On Leave It Beautiful, Astrid proves she has a good ear for pop music, putting together an album that manages to sound fresh yet catchy. On the previous two EPs preceding this project, Astrid pivoted to a more stripped-down sound but she returns to the bright electropop of her earlier releases, steering it towards a clubbier and more ambient bent that helps to set the album apart from the usual pop music release. The production on the album is top-notch and pristine, and Jack & Coke’s consistent involvement allows for the project to feel like a connected and complete body of work.

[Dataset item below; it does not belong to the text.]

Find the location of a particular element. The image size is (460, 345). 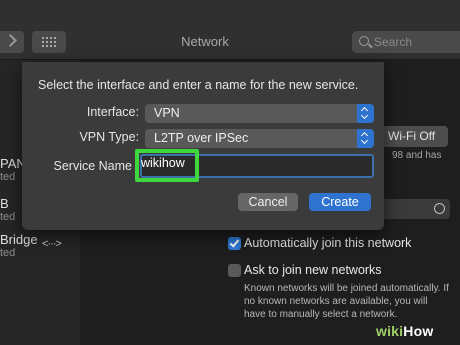

service-name-label: Service Name is located at coordinates (93, 166).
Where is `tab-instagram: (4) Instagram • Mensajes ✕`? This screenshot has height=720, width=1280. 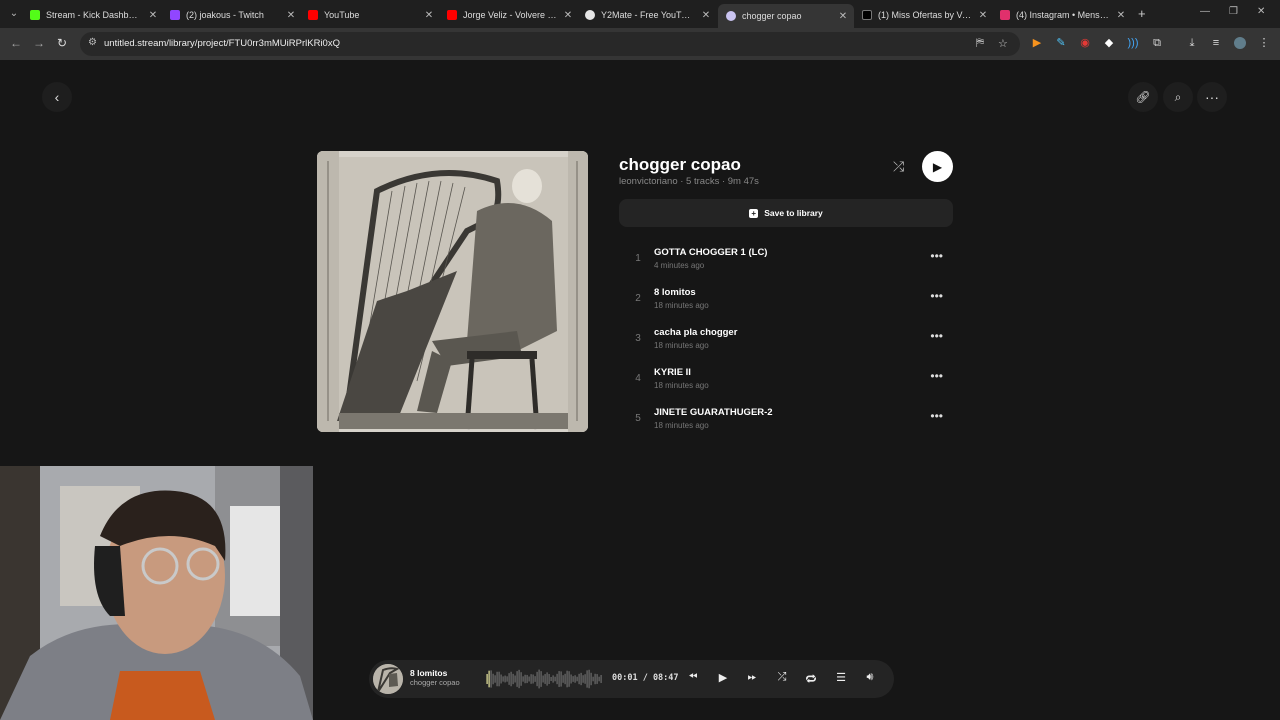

This isn’t necessarily a perfect record but it’s a pleasant success that shows a lot of promise from Astrid S, possibly even to follow in the footsteps of Scandinavian pop vanguards like Robyn and Agnes — but most importantly, it is good to see Astrid finally releasing a full-length project that allows some of her cheerful and optimistic personality to shine through. Overall, this is a solid debut effort that offers a slight twist on the usual pop music fare and includes some beautiful vocal performances worth anyone’s time.